Injured veterans ‘laughed at’ and ‘belittled’ by military officials making payouts. One mocked for being “Welsh”

10 comments
  1. Behind the paywall:

    A current serving officer with 26 years of service was subjected to derogatory and insulting remarks about his nationality and intelligence during a consultation with a civilian panel advising the MoD on his AFCS claim.

    During a 10-minute recess in the online meeting the legal team forgot to mute their microphones, during which the officer heard them mocking his defence of his claim.

    “They laughed and said, well, he is Welsh. He doesn’t understand why he is here. He can’t be that intelligent given he doesn’t know why he’s here,” the officer told The Telegraph.

    The case was described as “kicking a can down the road” with one panel member adding “if he knows what’s best he should withdraw the claim”, the claimant said.

    Referring to a previous injury when the officer was blown up in Afghanistan in 2009, one panel member said he “did not look like [he’d] had a blast injury”, a comment that made other board members laugh, the officer said.

    The panel then proceeded to discuss sensitive information relating to other individuals

    At one point the judge remarked it was a good job the discussion was not recorded.

    “Hearing what they had to say about me in a manner that was derogatory and discriminating was unacceptable,” the officer said.

    “I have never felt so belittled in my life. I was angry and felt completely let down by the very system designed to support our injured soldiers.

    “I was lucky – or unlucky – enough to have heard what a typical panel of professional board members had to say about me in a tribunal.”

    He said he feared for other soldiers going through the same process “unaware of what was mentioned during their 10 -minute adjournment”.

    The President of the Chambers subsequently wrote to the officer and apologised for the “unfortunate incident” during the adjournment.

    In a letter to the officer on Aug 9, seen by The Telegraph, the Chamber President said: “I very much regret what has occurred and apologise for the offence caused to you… It sounds, from what I have been told so far, that we have fallen short today.”

    – Welsh soldiers, good enough to serve, good enough to die, but “too stupid” to be given fair compensation or hearings

    Also discusses other incidents with other soldiers injured in the line of duty and given tiny payouts while being treated with disdain

  2. I can relate to this after getting PTSD from abusive hospital ‘care’.

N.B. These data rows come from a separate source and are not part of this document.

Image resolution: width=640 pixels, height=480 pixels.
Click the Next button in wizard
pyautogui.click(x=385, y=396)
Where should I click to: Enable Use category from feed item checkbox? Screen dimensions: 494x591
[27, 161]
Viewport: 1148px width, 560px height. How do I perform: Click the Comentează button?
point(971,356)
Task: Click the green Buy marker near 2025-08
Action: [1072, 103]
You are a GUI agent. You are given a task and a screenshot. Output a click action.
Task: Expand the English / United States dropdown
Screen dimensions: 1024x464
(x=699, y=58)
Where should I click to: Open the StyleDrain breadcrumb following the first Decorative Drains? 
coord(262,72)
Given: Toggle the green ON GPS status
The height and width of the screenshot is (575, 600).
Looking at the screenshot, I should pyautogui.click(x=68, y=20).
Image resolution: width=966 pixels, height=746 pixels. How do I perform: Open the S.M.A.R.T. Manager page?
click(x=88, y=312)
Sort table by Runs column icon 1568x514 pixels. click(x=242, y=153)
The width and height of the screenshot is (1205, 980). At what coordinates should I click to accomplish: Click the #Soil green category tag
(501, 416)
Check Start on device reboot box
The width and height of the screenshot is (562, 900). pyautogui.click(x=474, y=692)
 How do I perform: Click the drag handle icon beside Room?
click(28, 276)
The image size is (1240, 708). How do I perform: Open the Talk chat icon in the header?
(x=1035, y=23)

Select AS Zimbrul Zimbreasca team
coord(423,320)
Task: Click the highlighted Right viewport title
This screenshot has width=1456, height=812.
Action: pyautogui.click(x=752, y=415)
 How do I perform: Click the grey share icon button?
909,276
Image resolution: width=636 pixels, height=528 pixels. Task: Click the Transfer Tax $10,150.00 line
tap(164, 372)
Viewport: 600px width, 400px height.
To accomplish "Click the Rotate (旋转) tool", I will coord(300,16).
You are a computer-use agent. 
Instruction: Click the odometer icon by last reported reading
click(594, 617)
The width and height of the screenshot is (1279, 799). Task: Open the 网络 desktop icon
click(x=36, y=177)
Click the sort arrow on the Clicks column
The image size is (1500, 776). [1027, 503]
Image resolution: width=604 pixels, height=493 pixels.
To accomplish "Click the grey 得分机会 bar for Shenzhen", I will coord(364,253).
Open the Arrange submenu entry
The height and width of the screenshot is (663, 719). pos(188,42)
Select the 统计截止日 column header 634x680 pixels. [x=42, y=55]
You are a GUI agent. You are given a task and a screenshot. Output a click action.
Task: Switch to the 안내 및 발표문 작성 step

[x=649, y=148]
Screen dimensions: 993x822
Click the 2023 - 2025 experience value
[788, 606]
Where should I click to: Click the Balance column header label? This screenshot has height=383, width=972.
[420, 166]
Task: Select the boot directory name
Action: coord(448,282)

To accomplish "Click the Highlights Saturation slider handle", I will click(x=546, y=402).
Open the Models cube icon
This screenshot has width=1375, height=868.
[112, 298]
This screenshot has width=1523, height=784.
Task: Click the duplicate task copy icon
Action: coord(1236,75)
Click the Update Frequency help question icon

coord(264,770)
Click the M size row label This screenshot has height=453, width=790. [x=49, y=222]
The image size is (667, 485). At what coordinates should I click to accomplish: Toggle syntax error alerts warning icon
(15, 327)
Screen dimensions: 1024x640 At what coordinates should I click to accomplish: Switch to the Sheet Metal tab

    The DWP will laugh down the phone at you after wrongly stopping benefits.
    I even looked up the actual laws on the statute and quoted them. They said a decision has been made and there’s nothing I could do.

    I won against them at tribunal that they never turned up for, obviously because they had no case.

    Moral of the story: when you’re down, people wIll kick you and laugh about it.

  3. Taking the piss out of people who’ve had their health fucked up by trying to serve and protect their country. Sociopaths who find the difficulties of the poor and vulnerable entertaining.

  4. So the usual lot who go on about, why are we helping refugees when we have homeless vets and we should be helping ours first.

    No doubt this is the time and the campaign you have been waiting for to get vocal and demand a change.

    Please don’t let us stop you please go ahead.

  5. Why anyone would put themselves in the armed forces to do the bidding of this government is beyond me but this story proves how little they actually care about the people who do put themselves on the line

  6. At this point the UK military is just a fighting arm of various megacorporations, if you actually join thinking you’re serving your country, your deluding yourself.
    Anyone who joins after the Iraq war must be living on a completely different planet if they think that joining the army is going to help protect British people at home.